Centering when using splines in R I am having trouble understanding why centering seems to only work with simple linear models and not with splines for example. I am using centering to report the estimated group differences at different $x$, but also statistical values (ignoring multiple comparisons for the moment).
set.seed(1)

# simulate data
N <- 10
x <- rep(seq(0.2,1,0.2),N)
group <- factor(rep(c('I','II'),each=length(x)/N))
y <- -x^2 + 2*x*as.numeric(group) + rnorm(length(x),mean=0,sd=0.1)
d <- data.frame(group,x,y)

# fit a linear model with x-group interaction
l <- lm(y~x*group,data=d)
d$lmfit <- fitted(l)
coef(l)['groupII'] # group difference at x==0
#     groupII 
#  -0.1097071 

library(ggplot2)
ggplot(d,aes(x,y,colour=group)) + geom_point() + geom_line(aes(x,lmfit,colour=group))

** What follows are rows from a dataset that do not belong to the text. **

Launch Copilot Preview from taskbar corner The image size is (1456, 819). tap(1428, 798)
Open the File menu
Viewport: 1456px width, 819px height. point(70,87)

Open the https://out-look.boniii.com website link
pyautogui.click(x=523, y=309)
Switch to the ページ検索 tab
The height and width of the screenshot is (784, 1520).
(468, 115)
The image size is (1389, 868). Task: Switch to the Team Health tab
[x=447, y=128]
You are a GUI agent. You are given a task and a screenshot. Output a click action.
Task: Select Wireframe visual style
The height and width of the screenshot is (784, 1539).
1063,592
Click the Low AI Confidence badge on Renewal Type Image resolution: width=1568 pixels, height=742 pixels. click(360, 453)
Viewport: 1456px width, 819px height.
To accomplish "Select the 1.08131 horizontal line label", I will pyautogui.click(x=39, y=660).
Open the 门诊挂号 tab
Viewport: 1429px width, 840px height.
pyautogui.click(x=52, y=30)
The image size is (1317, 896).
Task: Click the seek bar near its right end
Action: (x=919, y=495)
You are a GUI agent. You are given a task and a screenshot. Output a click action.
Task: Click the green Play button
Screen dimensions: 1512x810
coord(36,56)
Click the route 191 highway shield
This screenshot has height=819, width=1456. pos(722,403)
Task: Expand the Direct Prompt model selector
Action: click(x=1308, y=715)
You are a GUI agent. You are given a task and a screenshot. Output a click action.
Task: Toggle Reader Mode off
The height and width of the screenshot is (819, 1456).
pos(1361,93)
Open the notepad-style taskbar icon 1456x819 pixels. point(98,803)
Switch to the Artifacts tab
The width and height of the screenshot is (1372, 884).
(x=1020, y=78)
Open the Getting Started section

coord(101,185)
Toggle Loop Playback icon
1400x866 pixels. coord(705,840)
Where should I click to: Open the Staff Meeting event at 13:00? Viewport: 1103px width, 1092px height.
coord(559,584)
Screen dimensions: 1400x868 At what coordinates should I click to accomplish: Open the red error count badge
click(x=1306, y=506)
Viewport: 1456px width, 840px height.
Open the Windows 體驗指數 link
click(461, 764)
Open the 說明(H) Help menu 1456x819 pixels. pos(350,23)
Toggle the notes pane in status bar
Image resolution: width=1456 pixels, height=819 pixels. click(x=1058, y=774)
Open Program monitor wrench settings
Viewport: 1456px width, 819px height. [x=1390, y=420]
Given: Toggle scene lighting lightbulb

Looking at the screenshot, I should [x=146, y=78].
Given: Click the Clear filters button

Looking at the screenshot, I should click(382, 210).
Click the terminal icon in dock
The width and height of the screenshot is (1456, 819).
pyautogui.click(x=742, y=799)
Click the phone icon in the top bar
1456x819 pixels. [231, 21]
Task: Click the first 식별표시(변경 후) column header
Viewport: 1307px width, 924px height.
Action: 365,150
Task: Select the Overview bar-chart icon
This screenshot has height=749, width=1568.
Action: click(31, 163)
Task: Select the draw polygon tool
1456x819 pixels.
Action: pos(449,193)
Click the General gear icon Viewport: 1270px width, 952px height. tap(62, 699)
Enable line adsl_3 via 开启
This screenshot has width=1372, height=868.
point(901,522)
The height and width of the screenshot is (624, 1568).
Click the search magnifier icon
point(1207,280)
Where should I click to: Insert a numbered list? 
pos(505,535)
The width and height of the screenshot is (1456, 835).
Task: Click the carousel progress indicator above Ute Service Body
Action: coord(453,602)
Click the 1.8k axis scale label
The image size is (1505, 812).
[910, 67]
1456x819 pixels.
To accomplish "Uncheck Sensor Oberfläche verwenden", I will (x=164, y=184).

The plot confirms the reported small group difference groupII of 0.05 at $x=0$ if we were to extrapolate back to 0.
Now let us centre the data at $x=1$ and estimate the group difference there.
# center data at x==1 and refit
l <- lm(y~I(x-1)*group,data=d)
coef(l)['groupII'] # group difference at x==1
#   groupII 
#  2.08525 

In agreement with the plot the difference is about 2.
Now let us fit a spline model.    
# fit data with splines
library(splines)
l <- lm(y~ns(x,2)*group,data=d)
d$lmsplinefit <- fitted(l)
    coef(l)['groupII'] # group difference at x==0.2
    #     groupII 
    #  0.2987893 
    # compare to: d$lmsplinefit[6] - d$lmsplinefit[1]

ggplot(d,aes(x,y,colour=group)) + geom_point() + geom_line(aes(x,lmsplinefit,colour=group))

Interestingly, the spline fit reports the group difference at the first $x$, i.e. $x=0.2$.
If we try to centre at $x=1$ we get the same result, i.e. the difference at $x=0.2$.
l <- lm(y~ns(I(x-1),2)*group,data=d)
coef(l)['groupII']
# same result as un-centered data, i.e. 0.2987893

Why is that? And is there a way to show the group difference at a different $x$? Btw, centering $x$ manually before the model fit does not make a difference.
 A: The ns function (and other spline functions) does its own "centering" of the data.  Consider this example:
> library(splines)
> 
> s1 <- ns( 1:10, 3 )
> s2 <- ns( (1:10)-5, 3 )
> 
> all.equal(s1,s2)
[1] "Attributes: < Component 1: Mean relative difference: 0.9090909 >"
[2] "Attributes: < Component 7: Mean relative difference: 0.9090909 >"
> all.equal(as.vector(s1),as.vector(s2))
[1] TRUE

So the centering of the data leads to the same splines as the uncentered data (other than the knot information in the attributes).  So centering your variable before computing a spline has no effect.  If you want to compare the values at a point other than 0 then just use the predict function to get the actual predictions at the point of interest and compare (subtract).
A: I think the question why splines cannot be centered arose out of a misunderstanding of how splines function. It seems that splines don't model an intercept and thus centering is impossible. It would, however, be great if someone had another solution to estimating the group differences at different time points when modelling more complex dynamics.